BH:議論は進行中で、バイオ燃料のフィードストックや輸送、処理などの成長に伴い、投入量などバリューチェーン全体を考慮する必要があるのは当然です。 廃棄物(ヒトまたは動物)や植物乾燥物質から高度なバイオ燃料を開発するという観点から、これのスケールアップがいくつかの市場で成功しています。例えば、ガスや石油資源のない国であるフィンランドでは、木材ベースの製品や森林バイオマスを使用して、持続可能な高度バイオ燃料を生産しています。2030 年までには、道路輸送における高度バイオ燃料のエネルギーシェアは 10 %に達すると考えられます。

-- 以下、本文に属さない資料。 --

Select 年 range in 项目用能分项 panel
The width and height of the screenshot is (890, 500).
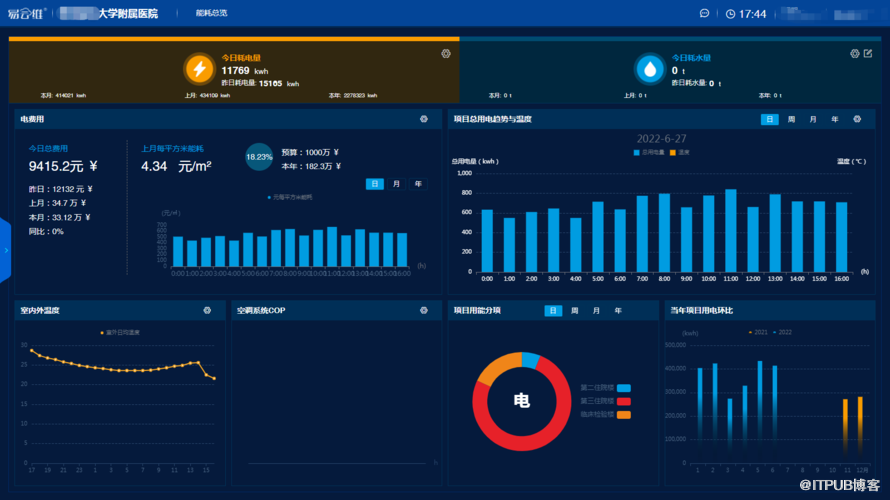tap(618, 310)
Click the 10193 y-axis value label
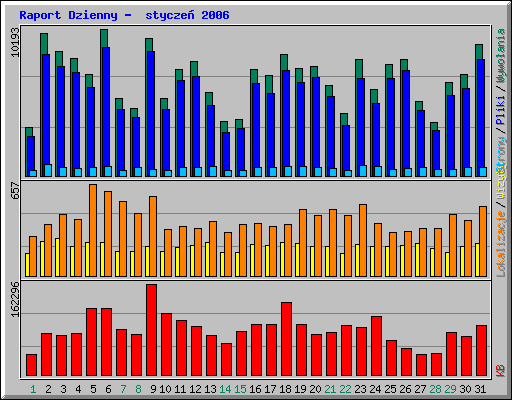Viewport: 512px width, 400px height. 15,42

同様に、彼らはこれらの先進的な燃料を使用して、より持続可能なプラスチックや接着剤を製造し、梱包や建設資材の環境フットプリントを改善しつつあります。
GEA 社 では、特に EU と米国で顧客が急増しており、動物性脂肪から作られ、使用済調理油を使用した「再生可能ディーゼル燃料」または HVO (水素化植物油) を製造しています。HVO は、パーム油のみで製造された 2005 年に登場しました。現在では、比較的低品質のフィードストックから HVO を製造することに重点が置かれています。その結果、 HVO は高度バイオ燃料とみなされます。芳香族、酸素、硫黄が含まれていない HVO はセタン価が高く、 NOx 排出量の削減、保管安定性の向上、冷却フロー特性の向上をもたらし、ほぼすべてのディーゼルエンジンに適しています。

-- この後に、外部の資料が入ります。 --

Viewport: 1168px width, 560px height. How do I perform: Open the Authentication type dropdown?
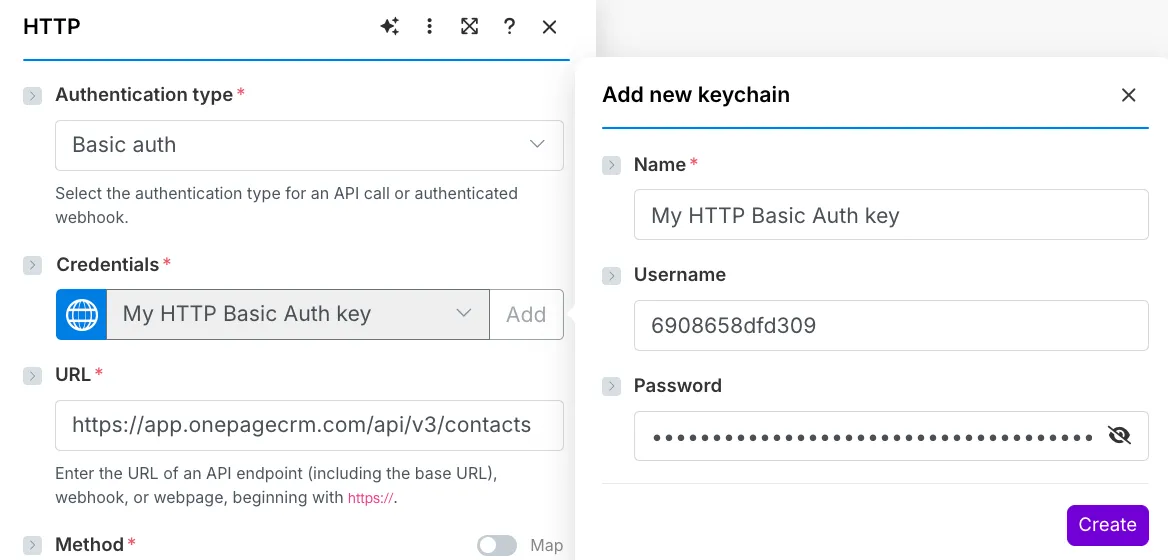click(309, 145)
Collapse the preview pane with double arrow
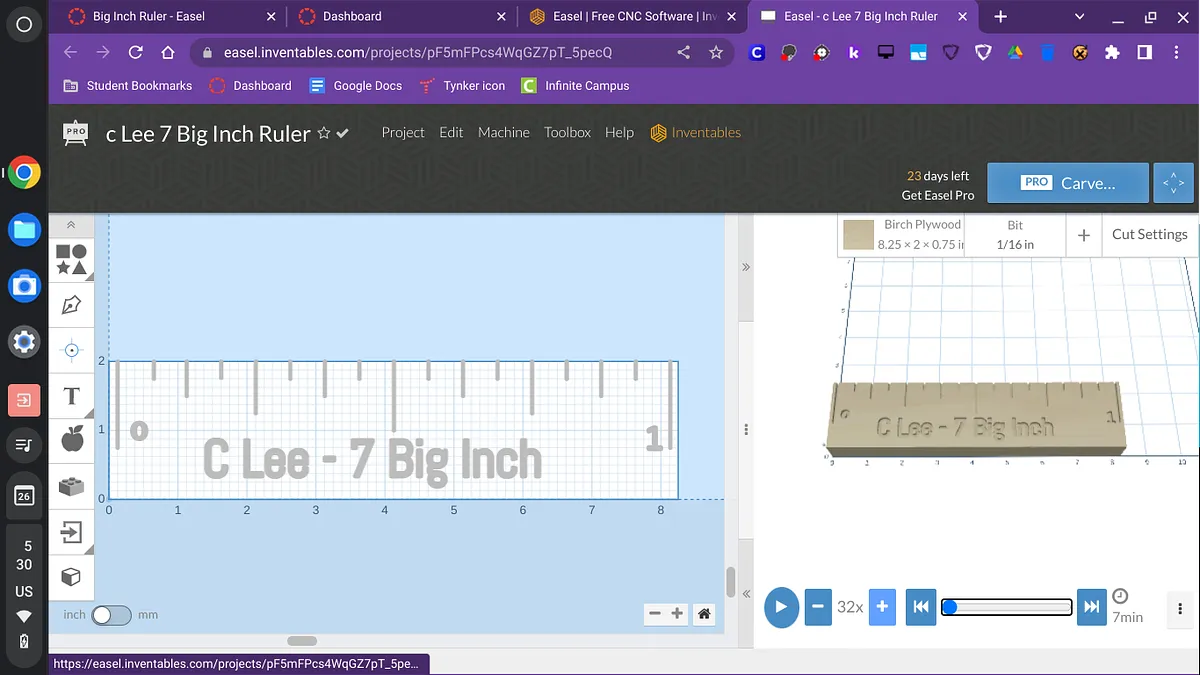1200x675 pixels. pos(745,268)
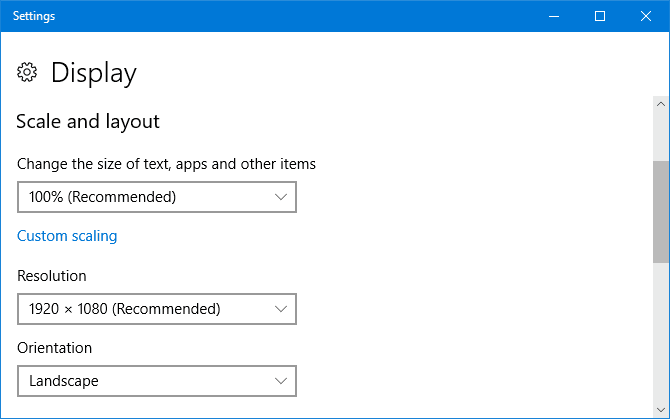Open the 100% (Recommended) scaling dropdown
The image size is (670, 419).
157,197
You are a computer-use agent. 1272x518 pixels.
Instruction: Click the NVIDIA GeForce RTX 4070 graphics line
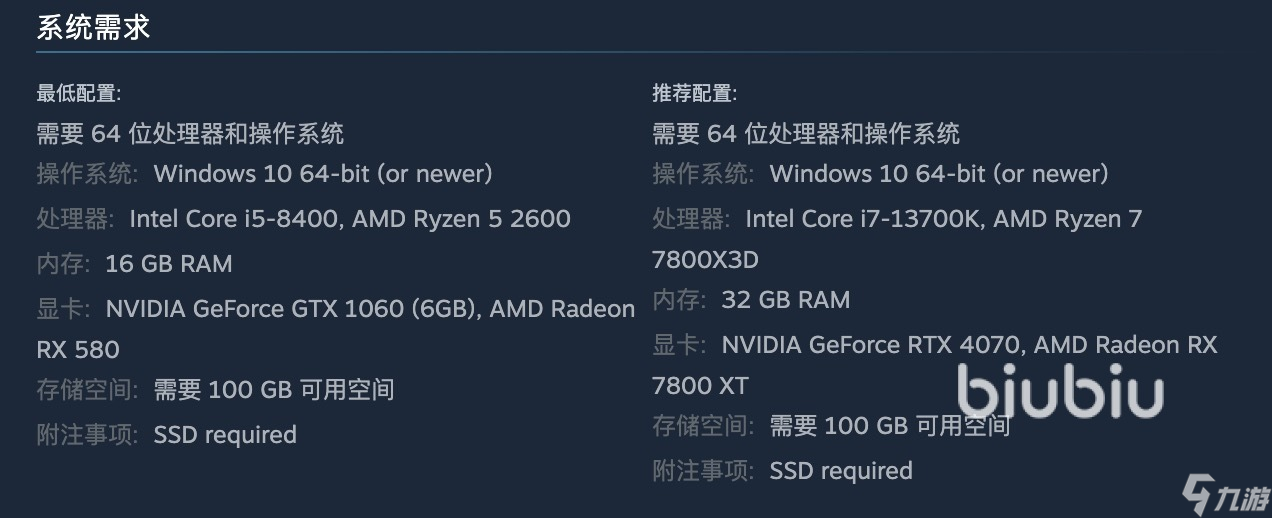coord(935,345)
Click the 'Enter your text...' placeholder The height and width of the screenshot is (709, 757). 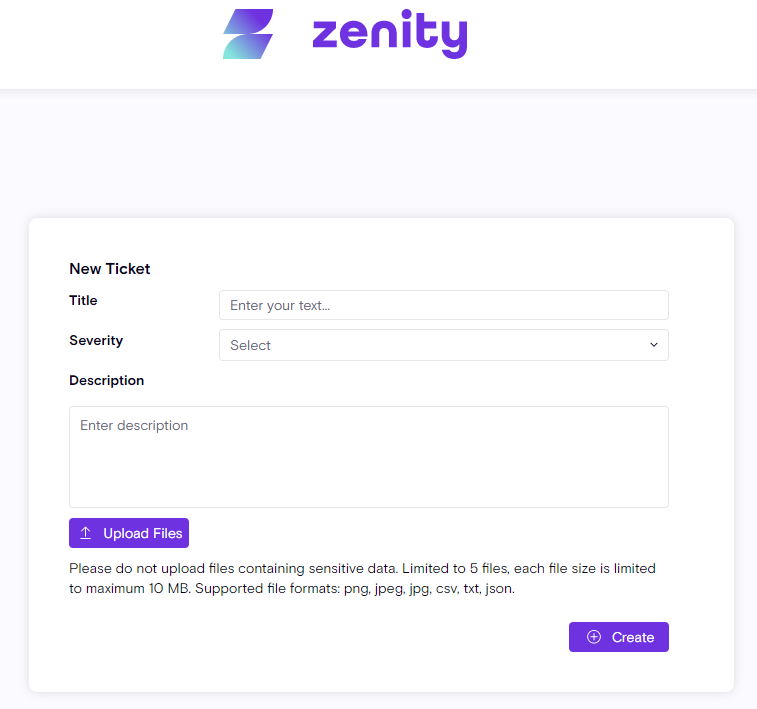click(280, 305)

HVO は、フリート事業(都市バス、採掘車両など)の純粋な燃料として使用でき、航空燃料中の混合にも承認されています。例えば、産業消費者やポスト消費者、 殺場や家禽の脂肪を含め、これらの油分を再利用するための商用市場を持っていることは、管理することもまた困難、かつ高価につく私達の水およびネットワークの汚染がより少なくて済む結果に通じることにもなるため、有益でもあります。.処理業者にとって、 HVO のもう 1 つの大きな利点は、既存の精製施設を大幅に変更する必要がないことです。,
GEA セパレータは、触媒の不活性化を低減および/または防止するために金属の削減に必要となることが多い HVO の前処理に非常に人気があります。当社は現在、これらの分野で動物性脂肪を検査しています。これらの油分や脂肪の能力をテストしており、世界中の複数のお客様の効率性を調査しています。

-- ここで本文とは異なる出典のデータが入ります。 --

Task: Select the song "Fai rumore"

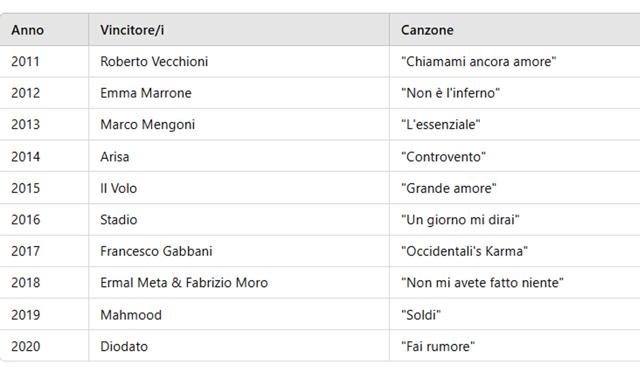Action: tap(438, 346)
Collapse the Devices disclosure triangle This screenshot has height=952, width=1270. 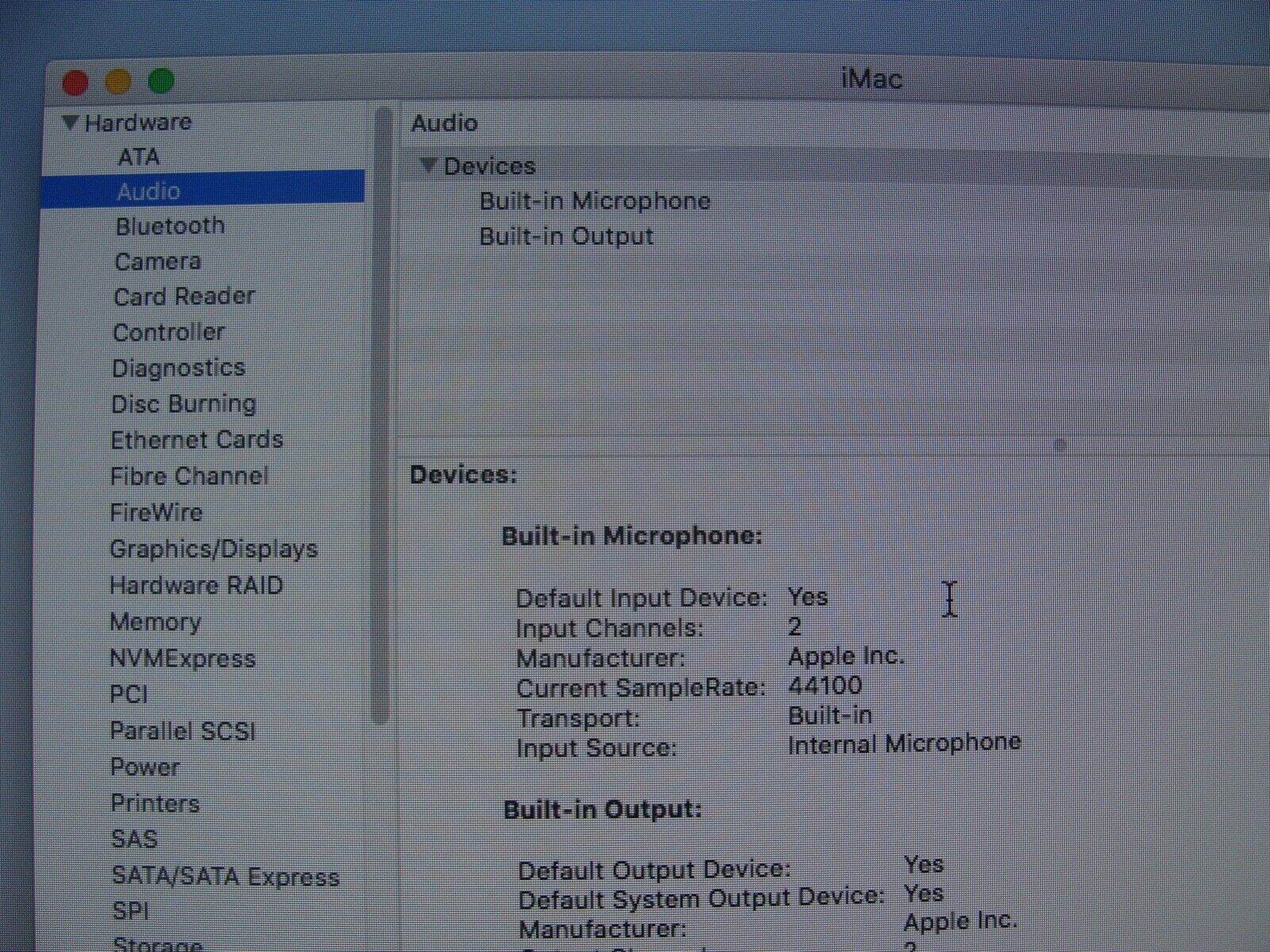pyautogui.click(x=429, y=165)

–バーバラ・ハートン( GEA 社 、 再生可能エネルギー 、アプリケーション・マネージャ
EM:EV車 の取り込みは 2019 年には大幅に増加しましたが、グローバルな輸送ミックスの割合はおよそ 2% にしかすぎませんでした。EV バッテリーの大きさと容量は、冷凍車や船舶、航空機などの過酷使用仕様の大型長距離輸送車にとっては依然として障害となっているため、これらの分野でのバイオ燃料の使われ方が増加しており、再生利用バイオマスリッチな原料の使用に期待する市場が増えています。少なくとも中期的には、化石燃料に負けないバイオ燃料のコストを維持することが重要ですが、.排出量を削減する明確な目標を持つ市場は、業界が供給と需要の重要な転換点に到達するまで、生産者に助成金の提供を継続するあるいは開始することになるでしょう。